## Goal of the exercise
Every line from the one with "Viewport: 937px width, 415px height." through the end of the records below should be restated word for word, and nothing outside that span.

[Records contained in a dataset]
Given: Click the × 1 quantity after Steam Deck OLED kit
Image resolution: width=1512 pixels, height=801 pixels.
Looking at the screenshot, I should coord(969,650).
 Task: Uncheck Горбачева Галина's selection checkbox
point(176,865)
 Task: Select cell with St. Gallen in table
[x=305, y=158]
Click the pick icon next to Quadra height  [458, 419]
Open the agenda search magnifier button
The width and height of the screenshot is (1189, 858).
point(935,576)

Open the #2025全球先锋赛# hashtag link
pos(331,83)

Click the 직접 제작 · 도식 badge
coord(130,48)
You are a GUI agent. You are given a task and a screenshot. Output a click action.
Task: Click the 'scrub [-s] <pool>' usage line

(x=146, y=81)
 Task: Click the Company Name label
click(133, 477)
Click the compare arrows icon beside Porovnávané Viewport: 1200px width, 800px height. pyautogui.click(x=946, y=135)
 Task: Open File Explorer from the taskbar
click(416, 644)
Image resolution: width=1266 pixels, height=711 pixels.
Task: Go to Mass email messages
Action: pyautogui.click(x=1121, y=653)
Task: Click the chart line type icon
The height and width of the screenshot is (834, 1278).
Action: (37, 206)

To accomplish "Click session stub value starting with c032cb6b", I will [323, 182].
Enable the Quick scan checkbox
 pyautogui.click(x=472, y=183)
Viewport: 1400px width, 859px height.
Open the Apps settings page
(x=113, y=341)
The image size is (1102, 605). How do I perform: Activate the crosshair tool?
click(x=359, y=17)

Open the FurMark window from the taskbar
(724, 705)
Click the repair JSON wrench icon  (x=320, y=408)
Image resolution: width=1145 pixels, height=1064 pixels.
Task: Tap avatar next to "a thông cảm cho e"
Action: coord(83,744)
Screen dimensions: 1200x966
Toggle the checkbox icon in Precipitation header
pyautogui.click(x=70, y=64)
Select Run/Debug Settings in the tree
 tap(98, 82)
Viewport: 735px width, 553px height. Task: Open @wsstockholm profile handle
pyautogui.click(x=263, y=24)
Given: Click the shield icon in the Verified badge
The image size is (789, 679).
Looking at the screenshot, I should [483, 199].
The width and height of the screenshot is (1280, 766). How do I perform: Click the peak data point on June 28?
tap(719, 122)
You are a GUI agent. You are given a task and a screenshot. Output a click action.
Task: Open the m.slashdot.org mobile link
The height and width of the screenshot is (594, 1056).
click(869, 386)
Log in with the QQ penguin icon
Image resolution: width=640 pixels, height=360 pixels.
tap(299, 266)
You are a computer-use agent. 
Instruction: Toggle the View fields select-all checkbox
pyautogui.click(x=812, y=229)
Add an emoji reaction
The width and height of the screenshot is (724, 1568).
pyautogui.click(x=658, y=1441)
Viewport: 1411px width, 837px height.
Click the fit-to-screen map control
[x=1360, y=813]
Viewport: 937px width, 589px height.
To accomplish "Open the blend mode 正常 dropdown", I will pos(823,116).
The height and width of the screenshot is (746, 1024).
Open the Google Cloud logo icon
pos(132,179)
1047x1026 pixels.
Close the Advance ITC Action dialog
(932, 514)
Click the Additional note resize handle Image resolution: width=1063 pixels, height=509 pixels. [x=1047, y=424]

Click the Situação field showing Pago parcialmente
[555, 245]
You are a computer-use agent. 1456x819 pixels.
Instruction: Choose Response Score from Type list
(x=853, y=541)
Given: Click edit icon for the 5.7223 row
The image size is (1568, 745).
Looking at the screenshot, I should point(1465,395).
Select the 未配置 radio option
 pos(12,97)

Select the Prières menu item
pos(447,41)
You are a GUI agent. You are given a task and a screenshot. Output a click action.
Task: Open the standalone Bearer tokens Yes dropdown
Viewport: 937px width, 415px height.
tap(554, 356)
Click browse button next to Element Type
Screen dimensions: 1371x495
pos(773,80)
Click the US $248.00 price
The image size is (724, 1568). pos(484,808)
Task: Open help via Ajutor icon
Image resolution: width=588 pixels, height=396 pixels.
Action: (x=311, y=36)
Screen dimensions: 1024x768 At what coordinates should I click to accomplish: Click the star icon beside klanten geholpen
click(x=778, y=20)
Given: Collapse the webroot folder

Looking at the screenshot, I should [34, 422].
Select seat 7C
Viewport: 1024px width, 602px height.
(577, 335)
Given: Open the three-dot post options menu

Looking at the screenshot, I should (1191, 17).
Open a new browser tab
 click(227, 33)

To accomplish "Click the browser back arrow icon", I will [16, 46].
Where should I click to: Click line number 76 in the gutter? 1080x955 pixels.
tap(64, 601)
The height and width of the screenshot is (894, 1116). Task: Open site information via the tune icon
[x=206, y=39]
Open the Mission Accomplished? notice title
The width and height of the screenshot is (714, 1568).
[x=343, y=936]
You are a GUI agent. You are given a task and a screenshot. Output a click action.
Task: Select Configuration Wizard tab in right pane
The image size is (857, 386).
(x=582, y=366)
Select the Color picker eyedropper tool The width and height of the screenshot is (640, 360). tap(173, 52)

## Response
Viewport: 937px width, 415px height.
tap(554, 356)
Click browse button next to Element Type
Screen dimensions: 1371x495
pos(773,80)
Click the US $248.00 price
The image size is (724, 1568). pos(484,808)
Task: Open help via Ajutor icon
Image resolution: width=588 pixels, height=396 pixels.
Action: (x=311, y=36)
Screen dimensions: 1024x768 At what coordinates should I click to accomplish: Click the star icon beside klanten geholpen
click(x=778, y=20)
Given: Collapse the webroot folder

Looking at the screenshot, I should [34, 422].
Select seat 7C
Viewport: 1024px width, 602px height.
(577, 335)
Given: Open the three-dot post options menu

Looking at the screenshot, I should (1191, 17).
Open a new browser tab
 click(227, 33)

To accomplish "Click the browser back arrow icon", I will [16, 46].
Where should I click to: Click line number 76 in the gutter? 1080x955 pixels.
tap(64, 601)
The height and width of the screenshot is (894, 1116). Task: Open site information via the tune icon
[x=206, y=39]
Open the Mission Accomplished? notice title
The width and height of the screenshot is (714, 1568).
[x=343, y=936]
You are a GUI agent. You are given a task and a screenshot. Output a click action.
Task: Select Configuration Wizard tab in right pane
The image size is (857, 386).
(x=582, y=366)
Select the Color picker eyedropper tool The width and height of the screenshot is (640, 360). tap(173, 52)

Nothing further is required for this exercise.